Trust in artificial intelligence tools has once again been put to the test. Researchers at Check Point Research disclosed a vulnerability in ChatGPT that, they say, made it possible to silently extract data from users’ conversations without their knowledge or explicit consent. The finding is another warning sign for companies that are increasingly embedding generative AI into their day-to-day operations.
According to the researchers, a single malicious prompt was enough to turn a ChatGPT session into a data exfiltration channel. The attack could capture not only user messages and uploaded files, but also content generated by the model itself, including summaries, analyses, and conclusions that often carry particular value for organizations. Importantly, the entire process took place in the background, without any warnings or permission requests.
As the analysts explain, the flaw exploited a hidden communication path based on DNS within the Linux environment used by ChatGPT for data analysis and code execution. This is precisely what raises the greatest concern among security experts: protections may appear effective from the user’s perspective while still containing invisible weaknesses at the infrastructure level.
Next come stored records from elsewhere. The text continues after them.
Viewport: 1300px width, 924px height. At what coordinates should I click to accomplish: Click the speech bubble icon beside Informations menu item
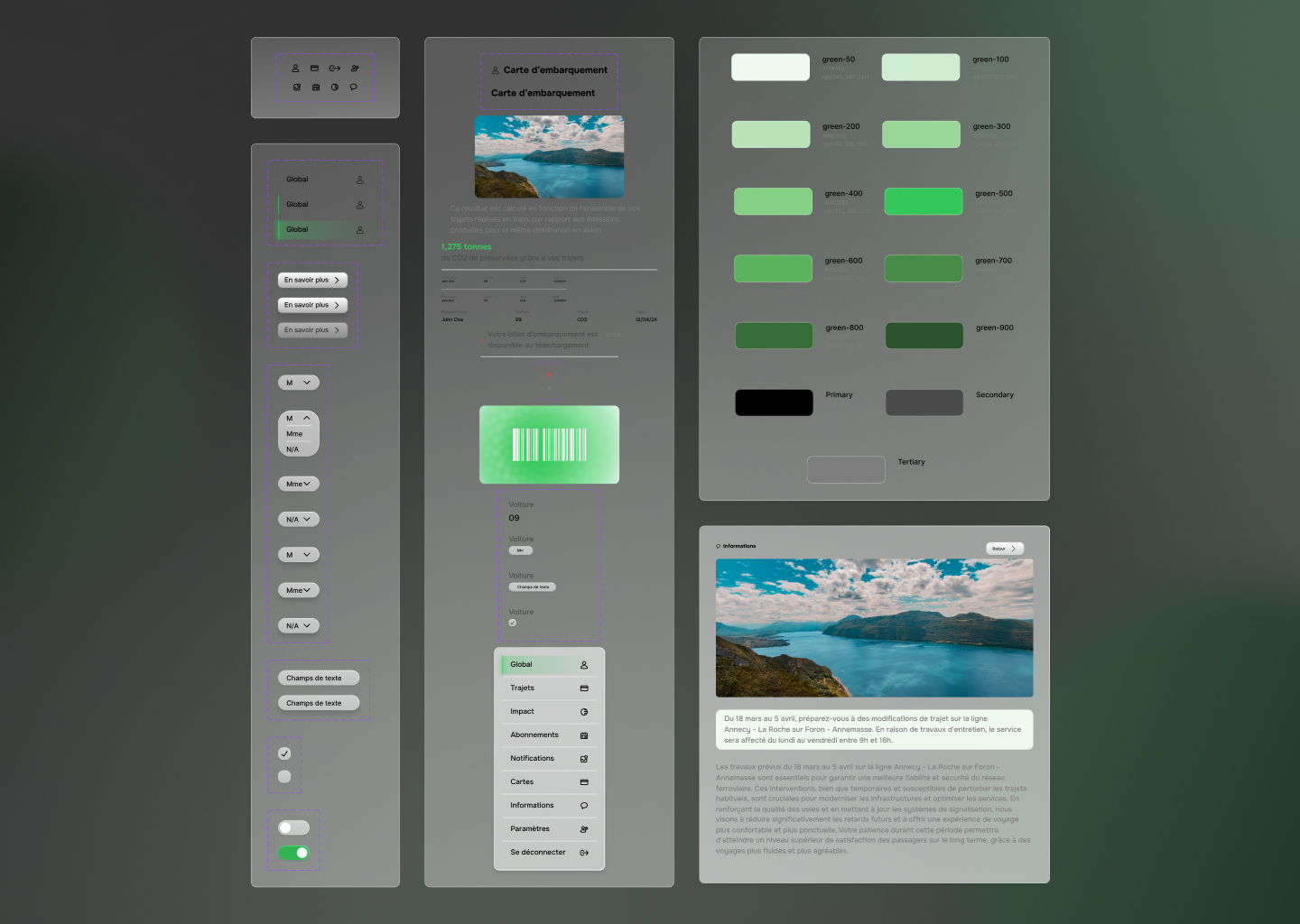[x=584, y=806]
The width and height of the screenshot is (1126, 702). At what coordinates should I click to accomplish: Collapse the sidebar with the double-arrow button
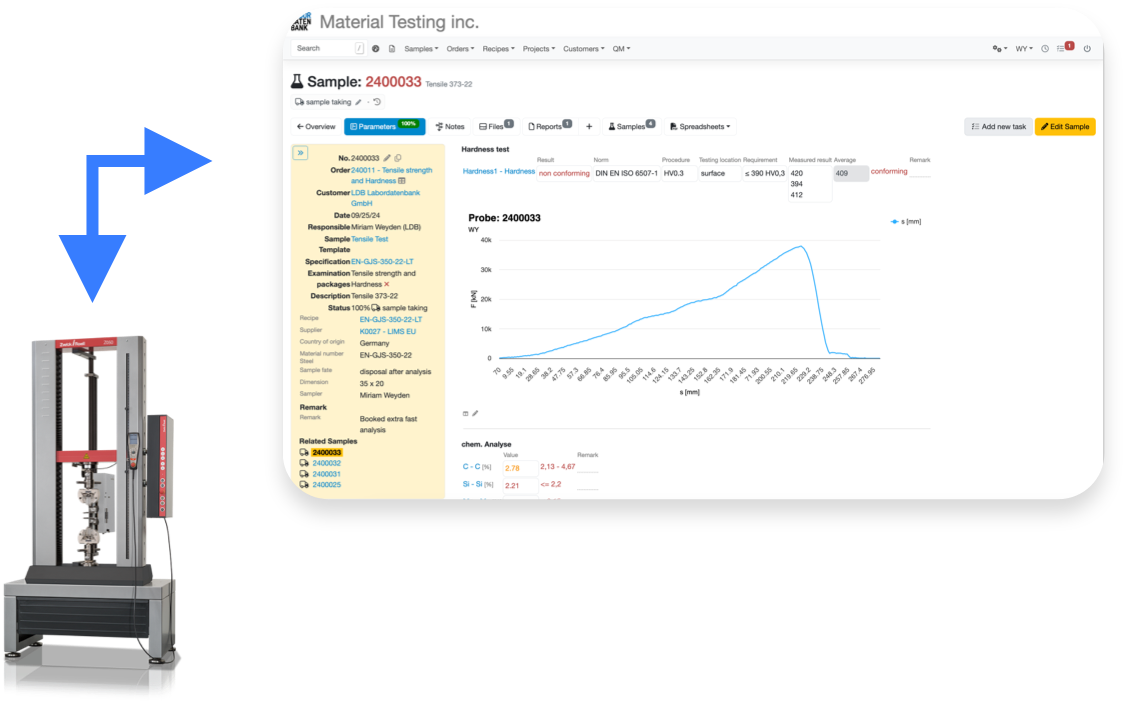[x=300, y=153]
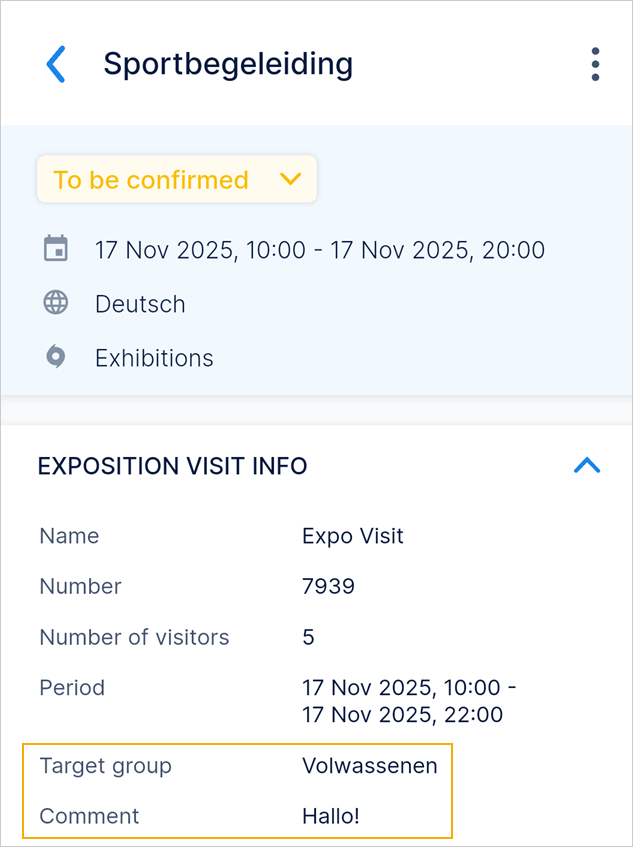
Task: Click the Target group value Volwassenen
Action: click(x=370, y=766)
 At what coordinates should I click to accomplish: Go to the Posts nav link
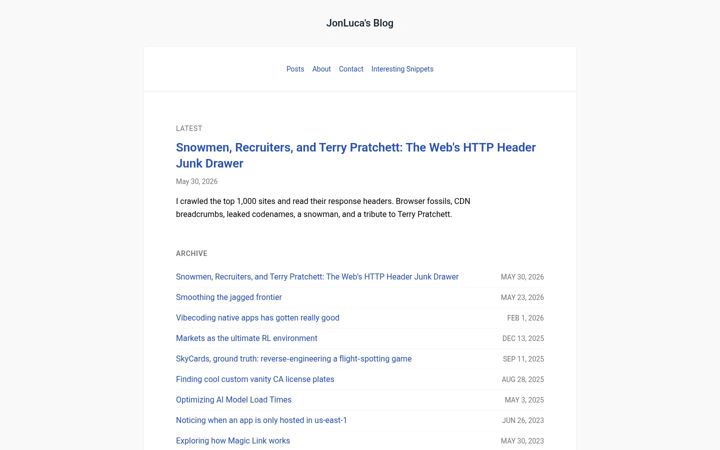pyautogui.click(x=295, y=69)
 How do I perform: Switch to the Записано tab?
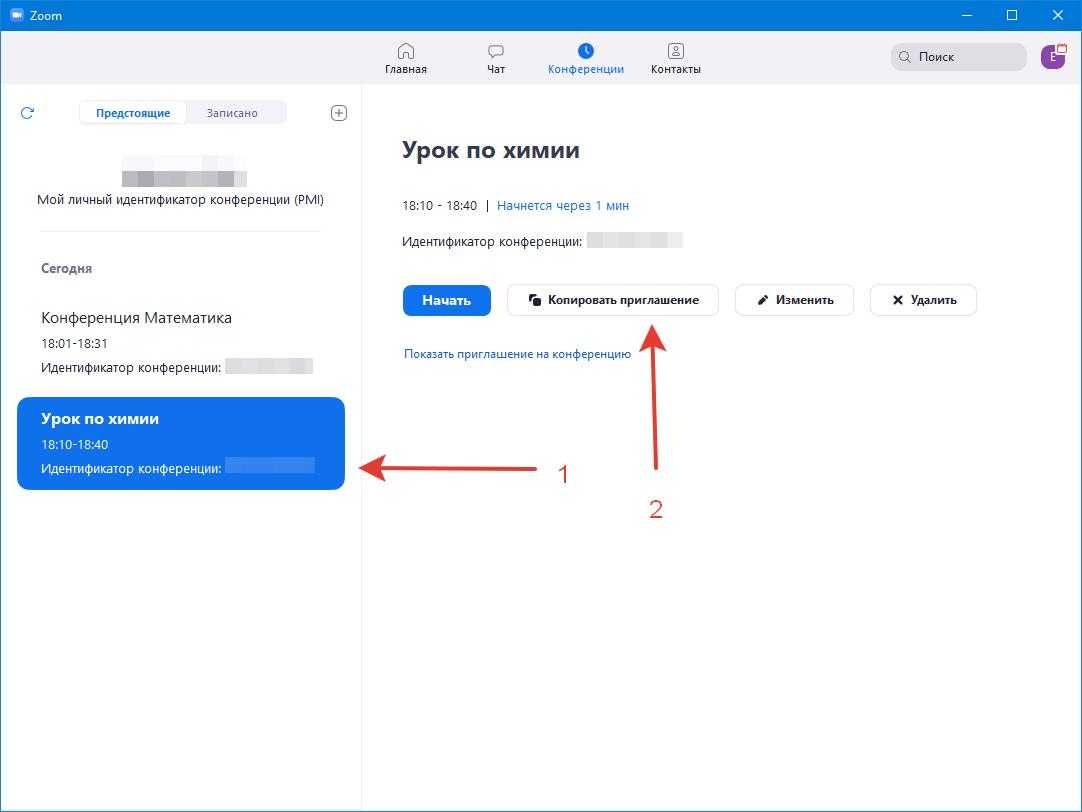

The risk was even greater in the case of so-called Custom GPTs. Researchers demonstrated that malicious logic could be embedded directly into the instructions of a customized model. In the proof-of-concept scenario, they created a GPT impersonating a personal doctor: the user uploaded medical test results and received a credible response, while their data and the generated analysis were simultaneously sent to an external server controlled by the attacker.
In Check Point Research’s view, the issue goes beyond the privacy of individual users. The same communication path could potentially have enabled remote command execution inside the ChatGPT environment, raising the risk to a systemic level. For businesses, this means AI tools should not be treated as ordinary applications, but as full-fledged computing environments that require independent security oversight.
“The research confirms that AI tools cannot be assumed to be secure by default. As AI platforms become full-fledged computing environments processing our most sensitive data, native security mechanisms are no longer sufficient on their own. Organizations clearly need independent visibility and layered protection between themselves and AI providers,” said Eli Smadja, Head of Research at Check Point Research.
Highly regulated industries are especially exposed. As highlighted in the analysis, AI-related incidents may lead not only to reputational and operational losses, but also to violations of GDPR and other regulatory requirements. The financial sector, healthcare, and public administration therefore cannot treat AI systems as external add-ons operating outside their standard risk-management frameworks.
The vulnerability described has already been fixed. OpenAI implemented a full patch on February 20, 2026.